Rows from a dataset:
BEGIN

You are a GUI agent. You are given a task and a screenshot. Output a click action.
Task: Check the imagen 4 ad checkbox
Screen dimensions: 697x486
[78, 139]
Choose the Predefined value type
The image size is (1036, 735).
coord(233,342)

END

Reproduce every line of the listing above word for word.

You are a GUI agent. You are given a task and a screenshot. Output a click action.
Task: Check the imagen 4 ad checkbox
Screen dimensions: 697x486
[78, 139]
Choose the Predefined value type
The image size is (1036, 735).
coord(233,342)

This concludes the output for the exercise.